**Authors:** Yury Gorishniy, Ivan Rubachev, Valentin Khrulkov, Artem Babenko
**Published:** NeurIPS 2021
**Link:** [GitHub](https://github.com/yandex-research/tabular-dl-revisiting-models)
---
### **What is the Paper About?**
This paper provides a **comprehensive comparison** of deep learning (DL) models for **tabular data**, which is common in industry and competitions. It introduces two strong baselines: a **ResNet-like model** and a simplified **FT-Transformer**, both designed to perform well across a wide range of tabular tasks.
---
### **Key Points:**
- **Problem:**
- Many DL models for tabular data exist, but they’re not tested under **consistent benchmarks**, making comparisons unreliable.
- There’s a **lack of simple, effective baselines** for tabular DL.
- **Proposed Baselines:**
- **ResNet-like Model:** A simplified architecture with skip connections, adapted from computer vision.
- **FT-Transformer:** A variant of the Transformer using feature embeddings for tabular input, inspired by success in NLP.
- **Findings:**
- **ResNet performs better than most existing DL models** and should be used as a new baseline.
- **FT-Transformer** outperforms other architectures in most tasks and is more **universal**.
- **Gradient Boosted Decision Trees (GBDT)** like XGBoost and [[LightGBM]] **still outperform** deep learning models in many tabular cases.
---
### **How It Works:**
1. **MLP Baseline:** Simple feedforward model with dropout and ReLU.
2. **ResNet Block:** Adds skip connections and batch normalization to handle deeper tabular models.

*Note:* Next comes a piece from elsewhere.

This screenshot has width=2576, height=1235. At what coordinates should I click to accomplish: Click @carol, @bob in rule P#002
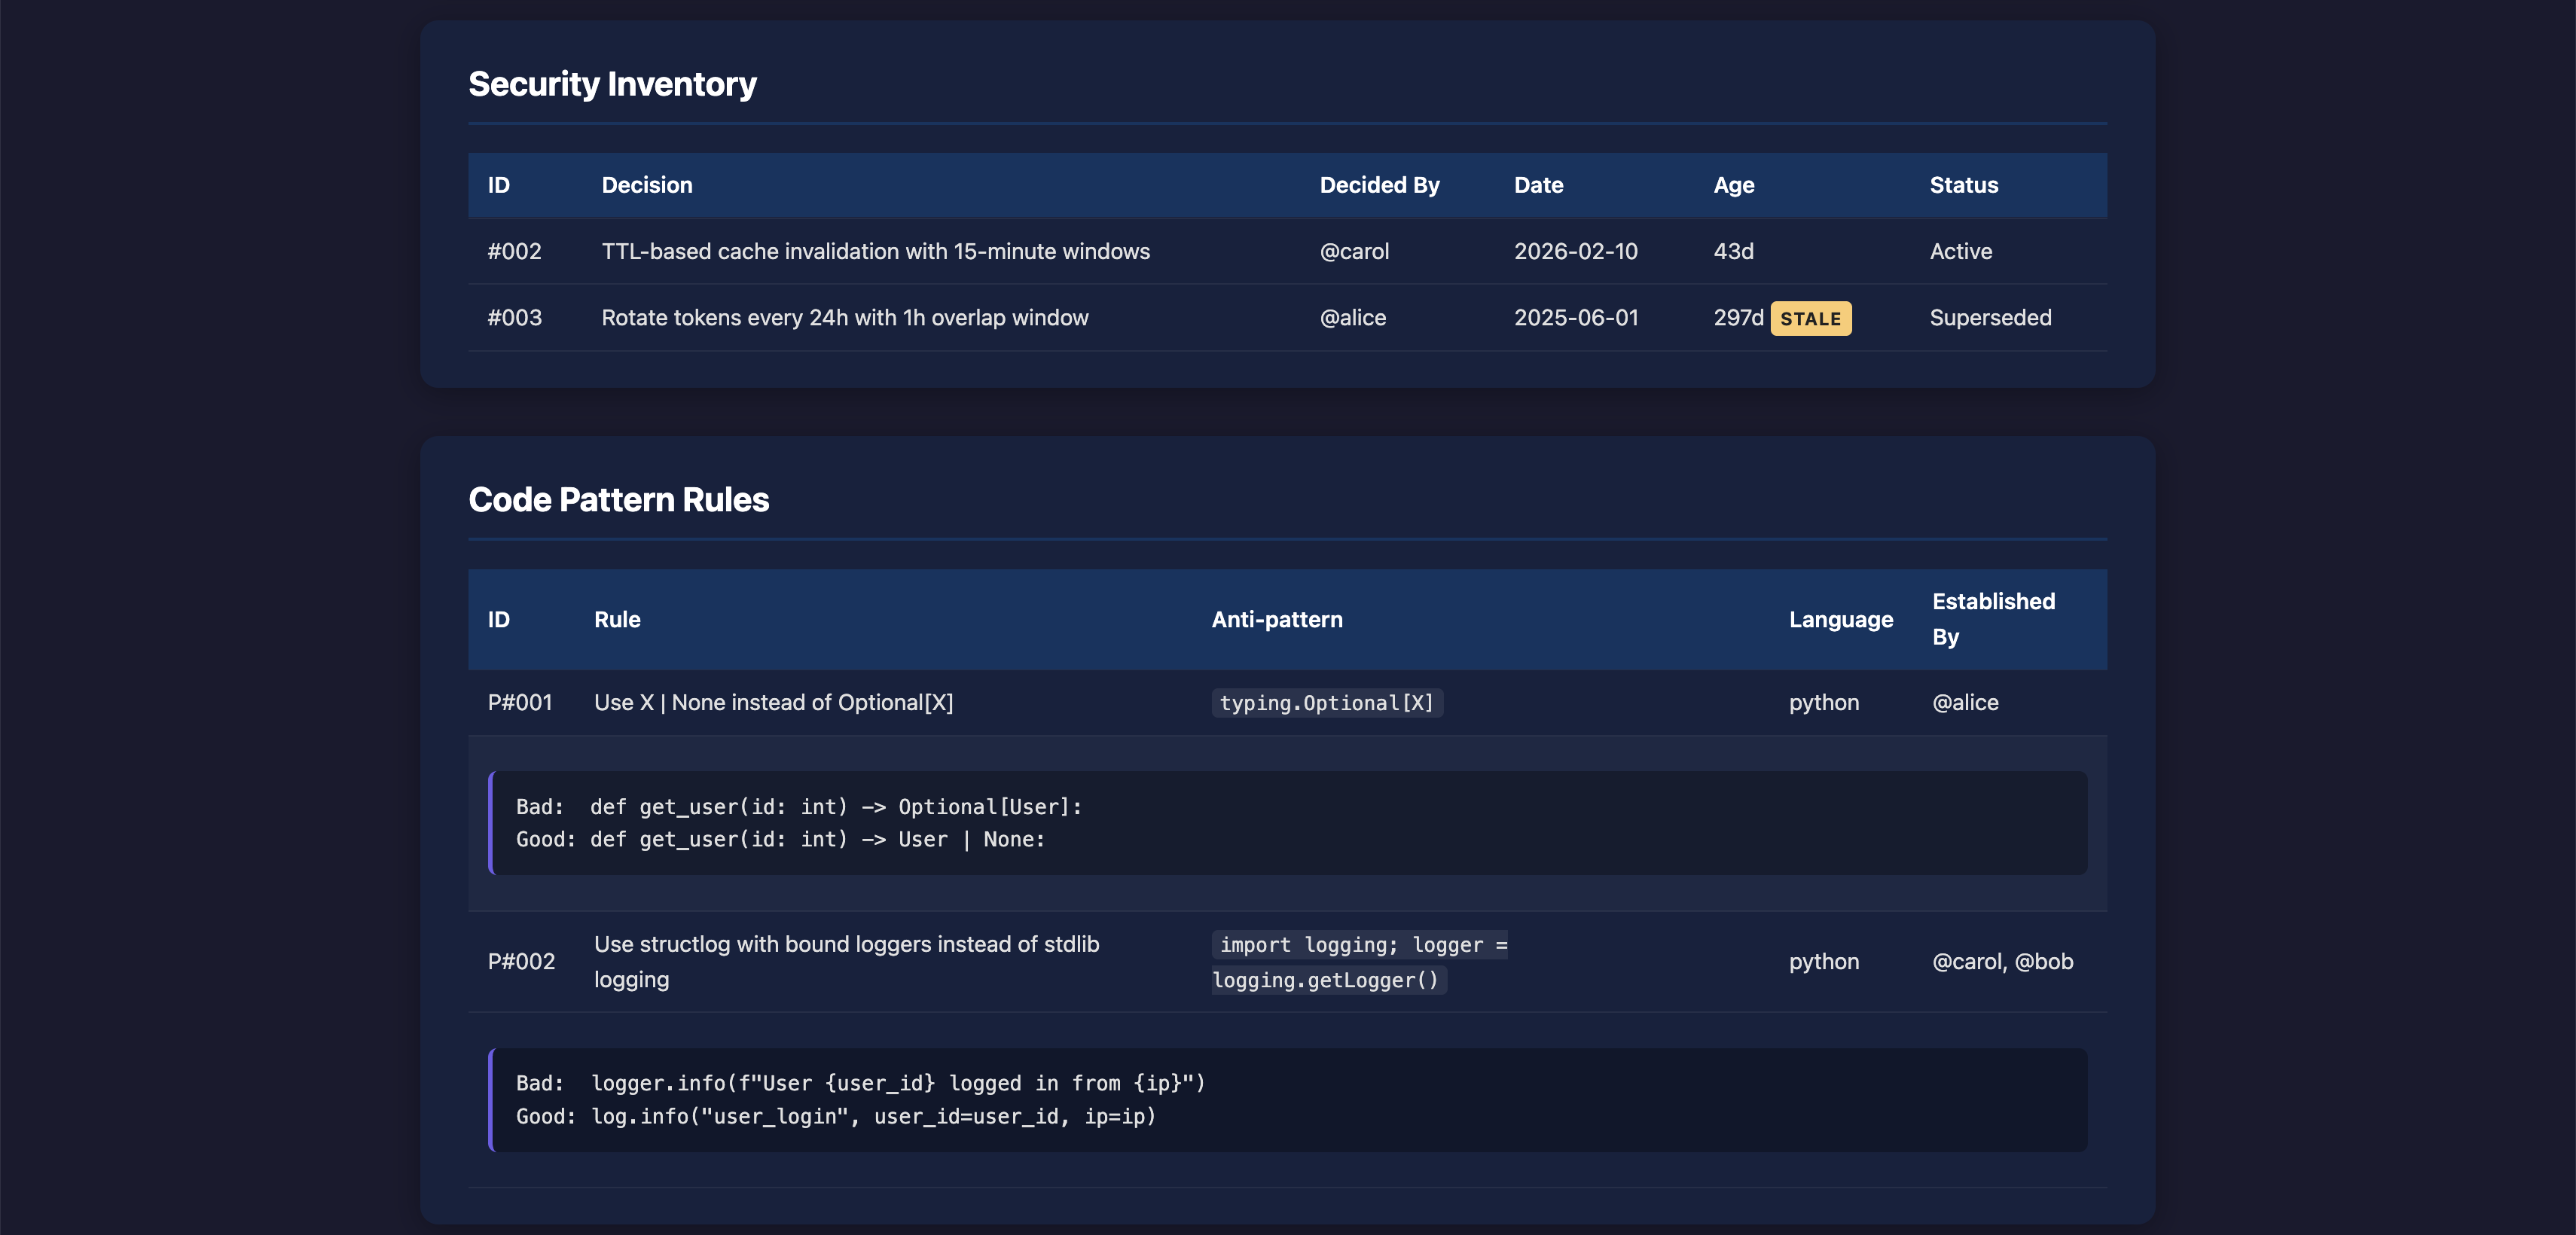(x=2002, y=962)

3. **FT-Transformer:** Embeds each feature and processes them using self-attention layers, leveraging CLS token for prediction.
4. **Evaluation:** Conducted on a large number of real-world tabular datasets under unified training and tuning protocols.
---
### **Strengths:**
- Brings **clarity and reproducibility** to comparisons in tabular DL.
- Identifies simple but **high-performing architectures** (ResNet, FT-Transformer).
- Provides **open-source implementations** and benchmarks.
---
### **Limitations:**
- No universally best model...**GBDT still dominates** in many scenarios.
- **Transformers require more compute** and tuning than tree-based models.
- **Categorical features** need special preprocessing for DL models.